-- Supplied information follows --

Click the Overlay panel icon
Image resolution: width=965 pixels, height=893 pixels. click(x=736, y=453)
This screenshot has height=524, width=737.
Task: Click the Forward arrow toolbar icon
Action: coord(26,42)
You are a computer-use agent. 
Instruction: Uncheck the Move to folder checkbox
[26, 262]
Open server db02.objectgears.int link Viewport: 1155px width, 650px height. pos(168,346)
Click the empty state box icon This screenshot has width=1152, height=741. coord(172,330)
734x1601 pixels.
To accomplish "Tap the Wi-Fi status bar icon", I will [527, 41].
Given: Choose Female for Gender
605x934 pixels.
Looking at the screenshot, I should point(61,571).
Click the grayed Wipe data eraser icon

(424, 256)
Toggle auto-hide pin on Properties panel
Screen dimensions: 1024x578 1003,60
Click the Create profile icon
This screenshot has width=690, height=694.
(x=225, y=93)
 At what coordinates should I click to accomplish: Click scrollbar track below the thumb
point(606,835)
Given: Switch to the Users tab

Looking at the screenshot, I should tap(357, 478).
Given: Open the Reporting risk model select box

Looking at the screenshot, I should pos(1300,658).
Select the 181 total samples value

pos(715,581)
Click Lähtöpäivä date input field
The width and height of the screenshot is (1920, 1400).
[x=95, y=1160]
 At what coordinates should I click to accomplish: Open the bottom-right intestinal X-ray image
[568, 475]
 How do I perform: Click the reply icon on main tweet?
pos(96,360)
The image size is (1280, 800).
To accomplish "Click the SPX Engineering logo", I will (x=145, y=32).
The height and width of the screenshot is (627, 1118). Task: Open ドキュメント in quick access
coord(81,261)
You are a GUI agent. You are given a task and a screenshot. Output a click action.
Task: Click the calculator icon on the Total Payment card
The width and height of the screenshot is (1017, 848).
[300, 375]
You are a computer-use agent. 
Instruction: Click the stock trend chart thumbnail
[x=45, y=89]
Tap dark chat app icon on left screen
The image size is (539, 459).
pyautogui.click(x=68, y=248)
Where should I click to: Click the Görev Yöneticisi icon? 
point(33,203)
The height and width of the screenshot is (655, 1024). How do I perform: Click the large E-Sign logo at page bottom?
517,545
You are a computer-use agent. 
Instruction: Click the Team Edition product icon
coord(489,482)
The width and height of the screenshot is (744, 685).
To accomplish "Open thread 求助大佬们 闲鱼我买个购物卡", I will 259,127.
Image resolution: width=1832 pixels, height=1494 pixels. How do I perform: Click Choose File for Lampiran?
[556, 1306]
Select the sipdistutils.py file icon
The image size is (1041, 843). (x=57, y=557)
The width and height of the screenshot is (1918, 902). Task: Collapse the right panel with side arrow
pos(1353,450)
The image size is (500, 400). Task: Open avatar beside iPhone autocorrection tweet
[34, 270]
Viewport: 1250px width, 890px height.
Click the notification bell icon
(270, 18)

-- Supplied information concluded --

Exactly as it appears above, retype the material in full.

Click the Overlay panel icon
Image resolution: width=965 pixels, height=893 pixels. click(x=736, y=453)
This screenshot has height=524, width=737.
Task: Click the Forward arrow toolbar icon
Action: coord(26,42)
You are a computer-use agent. 
Instruction: Uncheck the Move to folder checkbox
[26, 262]
Open server db02.objectgears.int link Viewport: 1155px width, 650px height. pos(168,346)
Click the empty state box icon This screenshot has width=1152, height=741. coord(172,330)
734x1601 pixels.
To accomplish "Tap the Wi-Fi status bar icon", I will [527, 41].
Given: Choose Female for Gender
605x934 pixels.
Looking at the screenshot, I should point(61,571).
Click the grayed Wipe data eraser icon

(424, 256)
Toggle auto-hide pin on Properties panel
Screen dimensions: 1024x578 1003,60
Click the Create profile icon
This screenshot has width=690, height=694.
(x=225, y=93)
 At what coordinates should I click to accomplish: Click scrollbar track below the thumb
point(606,835)
Given: Switch to the Users tab

Looking at the screenshot, I should tap(357, 478).
Given: Open the Reporting risk model select box

Looking at the screenshot, I should pos(1300,658).
Select the 181 total samples value

pos(715,581)
Click Lähtöpäivä date input field
The width and height of the screenshot is (1920, 1400).
[x=95, y=1160]
 At what coordinates should I click to accomplish: Open the bottom-right intestinal X-ray image
[568, 475]
 How do I perform: Click the reply icon on main tweet?
pos(96,360)
The image size is (1280, 800).
To accomplish "Click the SPX Engineering logo", I will (x=145, y=32).
The height and width of the screenshot is (627, 1118). Task: Open ドキュメント in quick access
coord(81,261)
You are a GUI agent. You are given a task and a screenshot. Output a click action.
Task: Click the calculator icon on the Total Payment card
The width and height of the screenshot is (1017, 848).
[300, 375]
You are a computer-use agent. 
Instruction: Click the stock trend chart thumbnail
[x=45, y=89]
Tap dark chat app icon on left screen
The image size is (539, 459).
pyautogui.click(x=68, y=248)
Where should I click to: Click the Görev Yöneticisi icon? 
point(33,203)
The height and width of the screenshot is (655, 1024). How do I perform: Click the large E-Sign logo at page bottom?
517,545
You are a computer-use agent. 
Instruction: Click the Team Edition product icon
coord(489,482)
The width and height of the screenshot is (744, 685).
To accomplish "Open thread 求助大佬们 闲鱼我买个购物卡", I will 259,127.
Image resolution: width=1832 pixels, height=1494 pixels. How do I perform: Click Choose File for Lampiran?
[556, 1306]
Select the sipdistutils.py file icon
The image size is (1041, 843). (x=57, y=557)
The width and height of the screenshot is (1918, 902). Task: Collapse the right panel with side arrow
pos(1353,450)
The image size is (500, 400). Task: Open avatar beside iPhone autocorrection tweet
[34, 270]
Viewport: 1250px width, 890px height.
Click the notification bell icon
(270, 18)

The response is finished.